The records>
####

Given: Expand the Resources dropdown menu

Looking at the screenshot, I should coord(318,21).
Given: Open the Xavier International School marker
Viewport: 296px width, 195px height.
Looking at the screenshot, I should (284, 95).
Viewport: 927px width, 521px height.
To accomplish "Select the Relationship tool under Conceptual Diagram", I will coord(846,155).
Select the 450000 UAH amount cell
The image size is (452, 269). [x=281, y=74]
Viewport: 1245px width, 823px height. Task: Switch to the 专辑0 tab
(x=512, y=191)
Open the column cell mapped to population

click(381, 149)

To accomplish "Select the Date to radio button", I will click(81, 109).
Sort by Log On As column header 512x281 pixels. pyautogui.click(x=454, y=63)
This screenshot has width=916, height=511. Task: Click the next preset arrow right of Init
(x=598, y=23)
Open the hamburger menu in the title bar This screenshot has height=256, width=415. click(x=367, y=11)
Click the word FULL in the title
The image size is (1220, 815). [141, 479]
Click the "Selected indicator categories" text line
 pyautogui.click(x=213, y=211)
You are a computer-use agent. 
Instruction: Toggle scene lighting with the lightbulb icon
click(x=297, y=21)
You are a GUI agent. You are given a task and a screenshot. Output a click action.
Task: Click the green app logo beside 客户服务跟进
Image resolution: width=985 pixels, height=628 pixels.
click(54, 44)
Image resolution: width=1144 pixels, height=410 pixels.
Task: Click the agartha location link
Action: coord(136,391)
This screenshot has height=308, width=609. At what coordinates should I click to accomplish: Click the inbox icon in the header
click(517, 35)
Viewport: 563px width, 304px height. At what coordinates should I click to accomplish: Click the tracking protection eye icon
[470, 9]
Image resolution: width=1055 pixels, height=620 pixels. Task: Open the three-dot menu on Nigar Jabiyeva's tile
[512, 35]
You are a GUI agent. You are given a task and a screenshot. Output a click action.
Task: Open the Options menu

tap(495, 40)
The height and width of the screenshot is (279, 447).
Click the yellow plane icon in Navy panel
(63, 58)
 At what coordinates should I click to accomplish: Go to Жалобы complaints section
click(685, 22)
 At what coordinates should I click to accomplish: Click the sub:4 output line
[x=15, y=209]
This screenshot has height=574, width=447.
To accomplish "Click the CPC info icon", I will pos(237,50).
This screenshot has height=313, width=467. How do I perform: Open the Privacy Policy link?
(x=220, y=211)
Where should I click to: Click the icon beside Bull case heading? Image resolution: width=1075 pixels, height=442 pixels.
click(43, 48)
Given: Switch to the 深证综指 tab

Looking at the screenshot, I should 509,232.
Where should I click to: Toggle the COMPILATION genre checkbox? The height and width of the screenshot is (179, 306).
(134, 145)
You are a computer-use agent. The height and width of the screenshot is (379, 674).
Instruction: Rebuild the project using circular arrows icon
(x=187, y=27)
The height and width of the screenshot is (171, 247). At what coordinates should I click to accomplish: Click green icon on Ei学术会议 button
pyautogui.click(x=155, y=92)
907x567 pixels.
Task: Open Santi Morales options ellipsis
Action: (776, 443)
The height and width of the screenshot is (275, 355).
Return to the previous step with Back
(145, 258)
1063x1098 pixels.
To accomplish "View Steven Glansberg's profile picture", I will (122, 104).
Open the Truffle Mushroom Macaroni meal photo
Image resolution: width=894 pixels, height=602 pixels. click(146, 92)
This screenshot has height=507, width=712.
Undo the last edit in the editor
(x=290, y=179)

####

Problem to work on> Every line above with the word "computer" is to be copied out.

Answer to the exercise>
You are a computer-use agent. 
You are a computer-use agent. The height and width of the screenshot is (379, 674).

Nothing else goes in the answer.